Your goal:
Copy every line of the listing below word for word, leaving out the pictures.

◇ ◇ ◇ ◇ ◇

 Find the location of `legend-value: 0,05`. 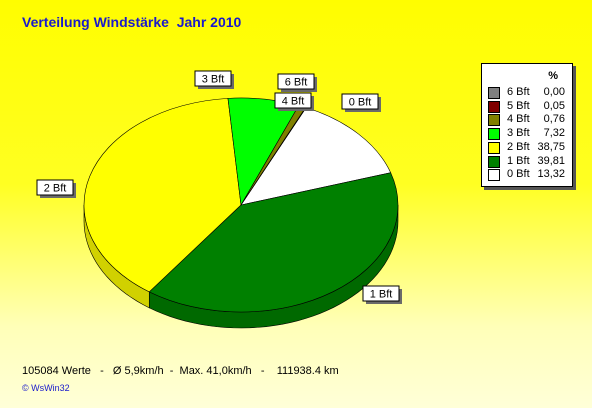

legend-value: 0,05 is located at coordinates (554, 106).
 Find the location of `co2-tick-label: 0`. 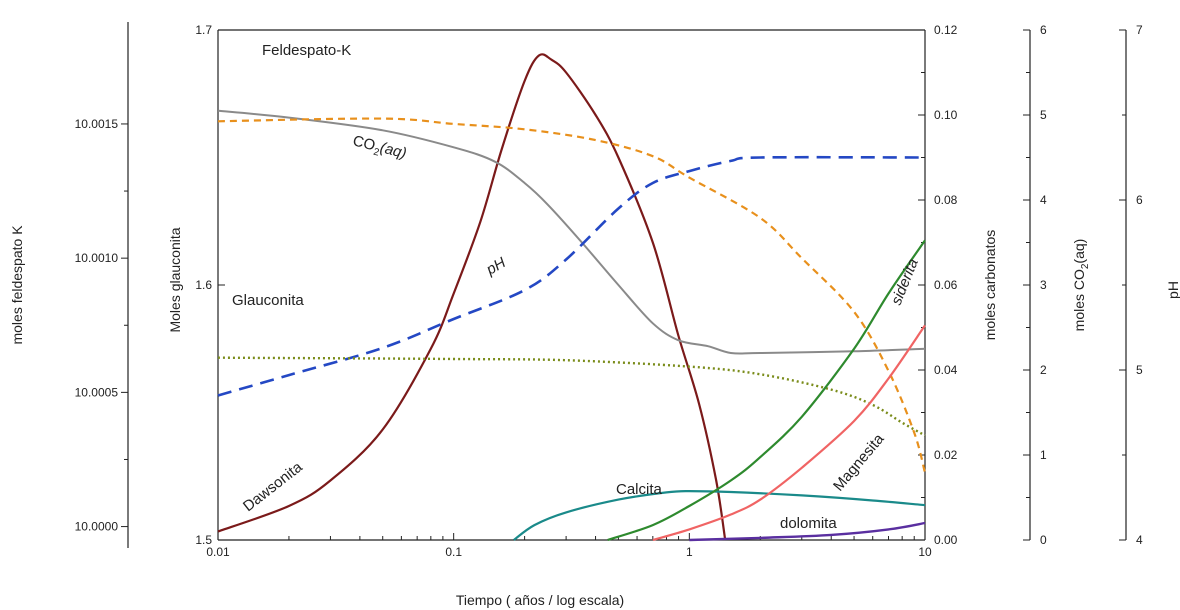

co2-tick-label: 0 is located at coordinates (1044, 540).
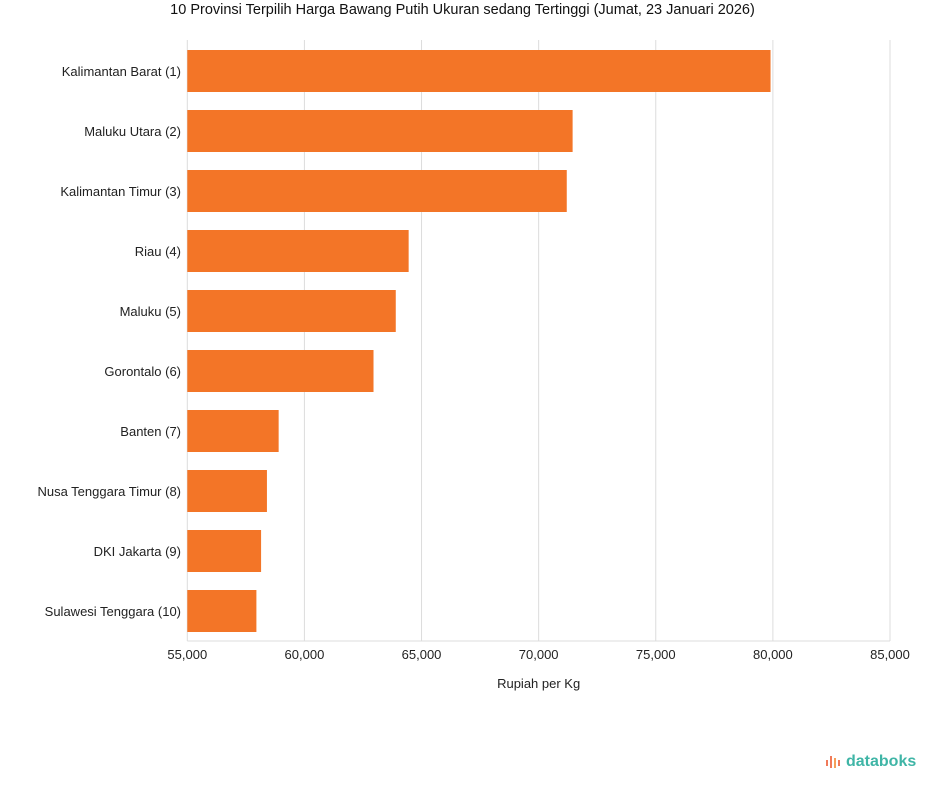 The image size is (925, 792). What do you see at coordinates (158, 252) in the screenshot?
I see `y-category-label: Riau (4)` at bounding box center [158, 252].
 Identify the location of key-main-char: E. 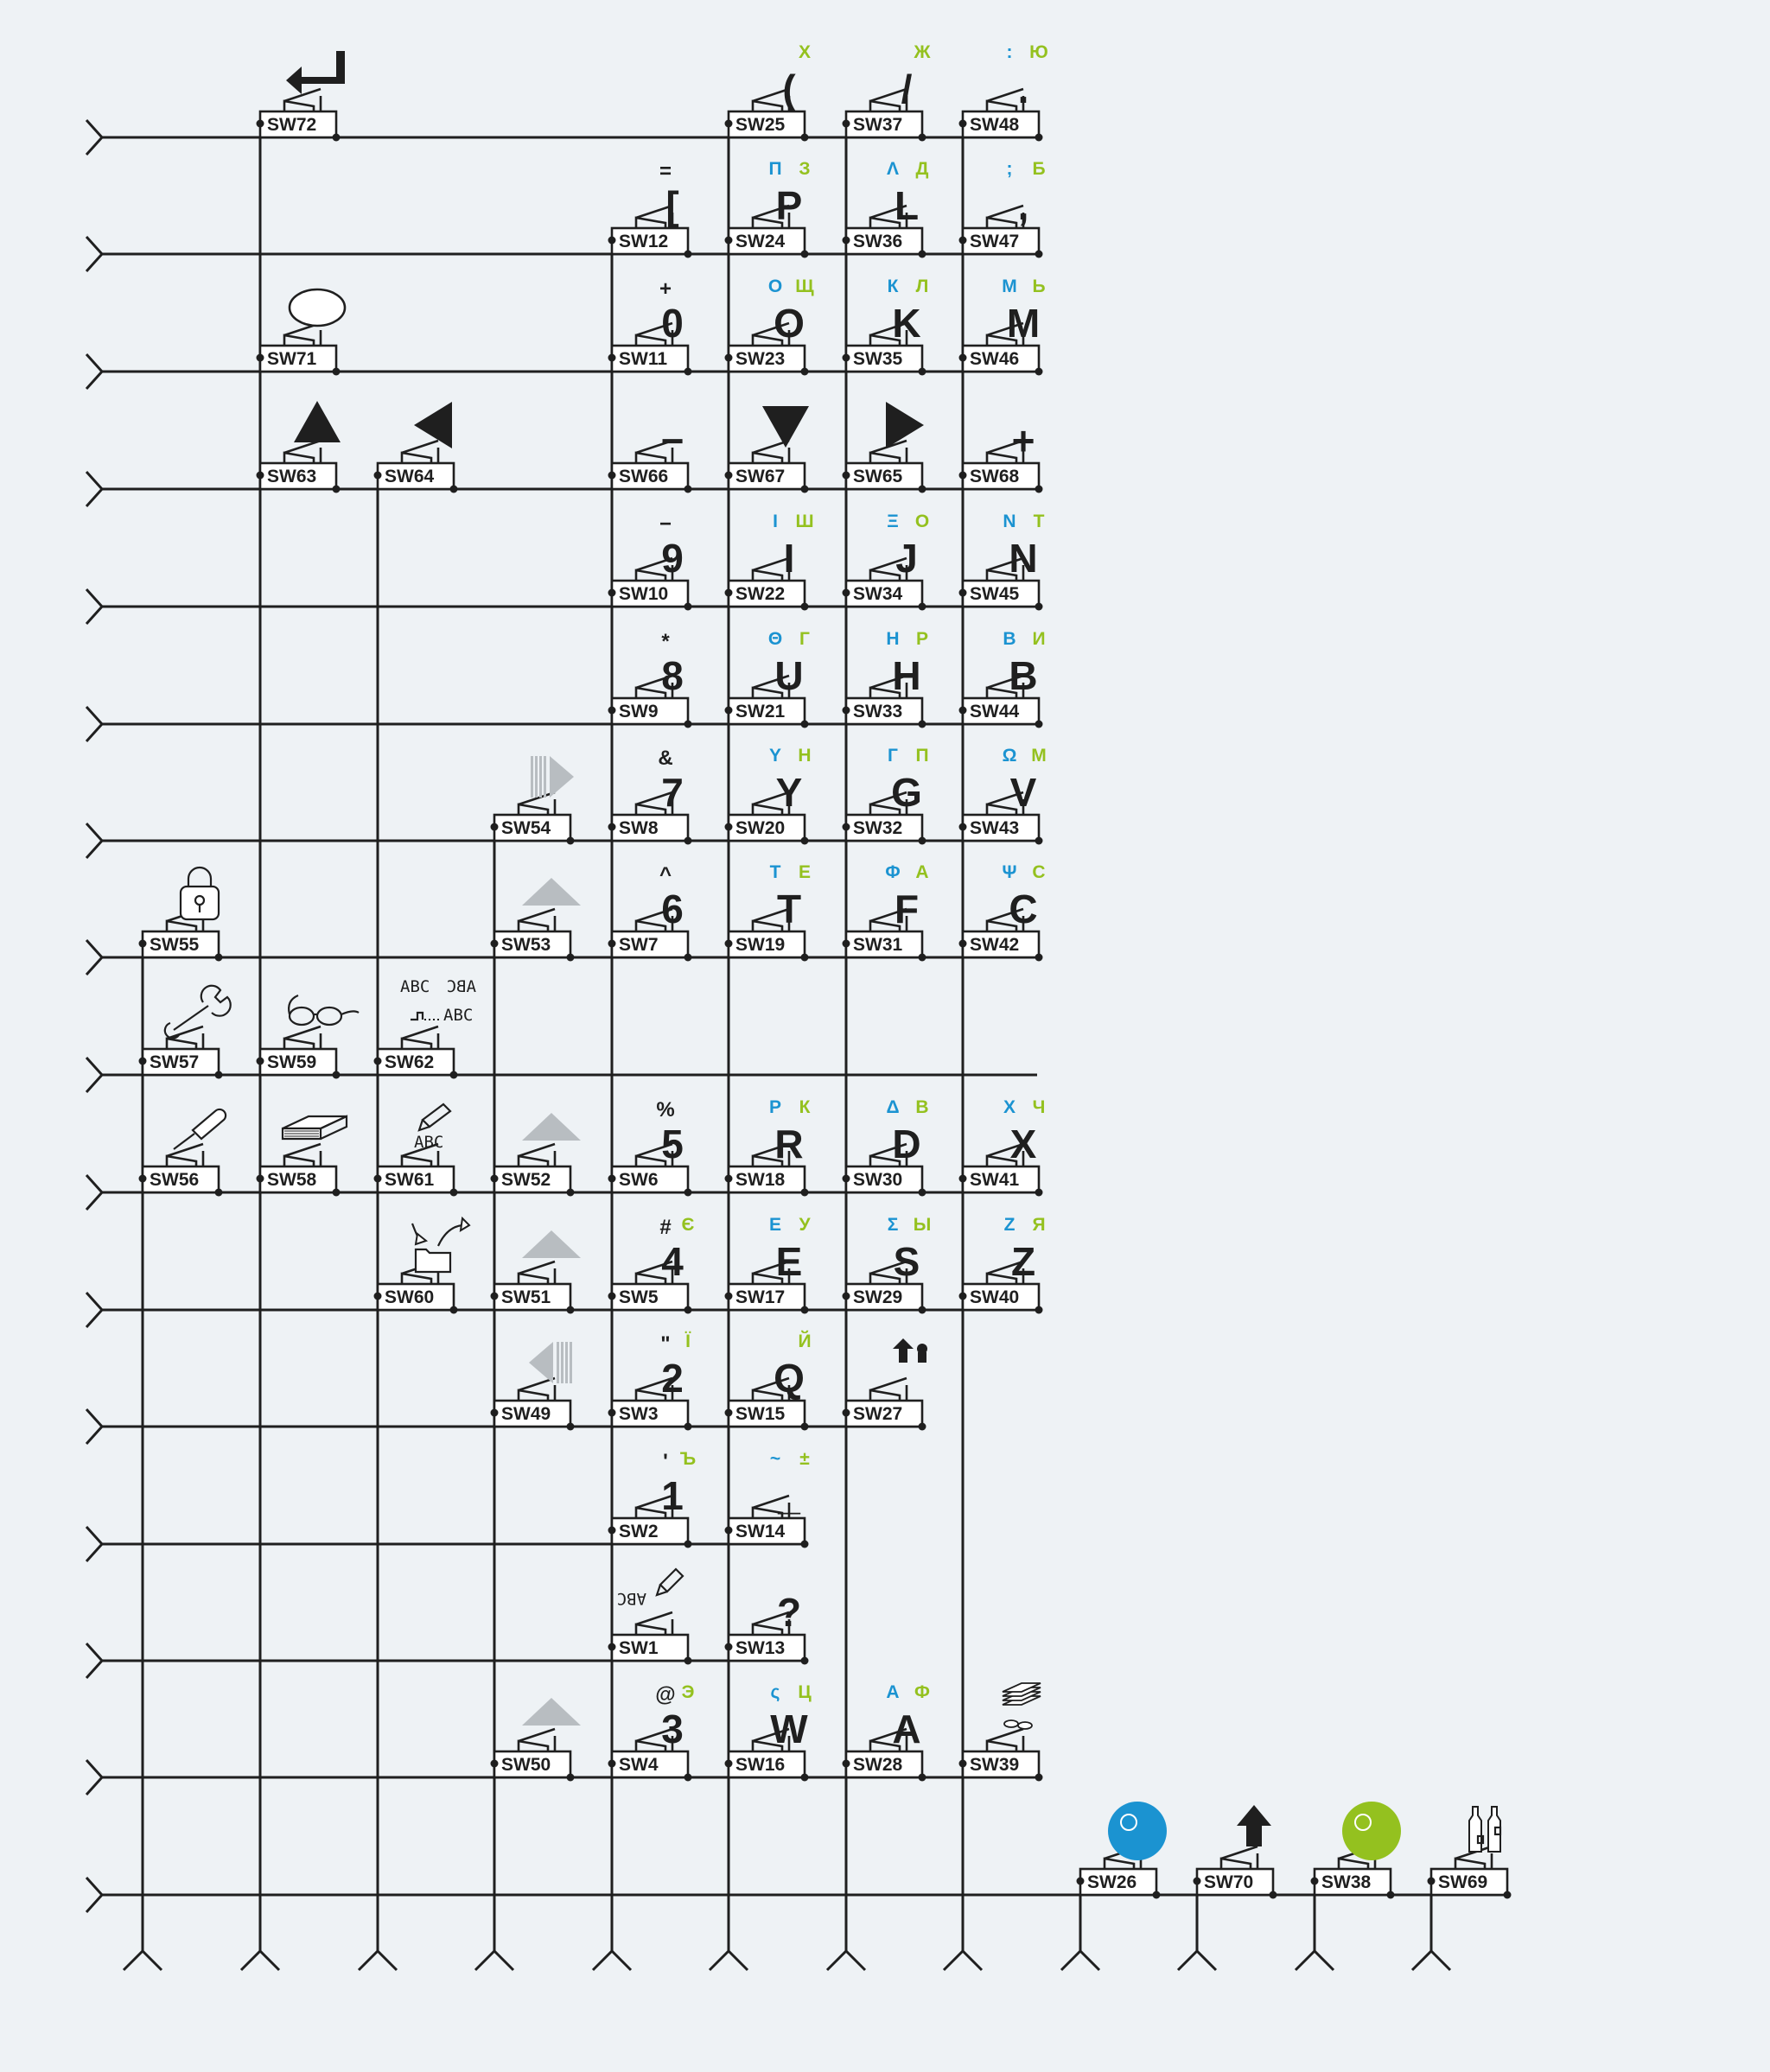
(790, 1261).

◇ ◇ ◇ ◇ ◇

Written answer:
 Find the location of `legend-value: 0,05`. 

legend-value: 0,05 is located at coordinates (554, 106).
 Find the location of `co2-tick-label: 0`. 

co2-tick-label: 0 is located at coordinates (1044, 540).
 The image size is (925, 792). What do you see at coordinates (158, 252) in the screenshot?
I see `y-category-label: Riau (4)` at bounding box center [158, 252].
 Identify the location of key-main-char: E. 
(790, 1261).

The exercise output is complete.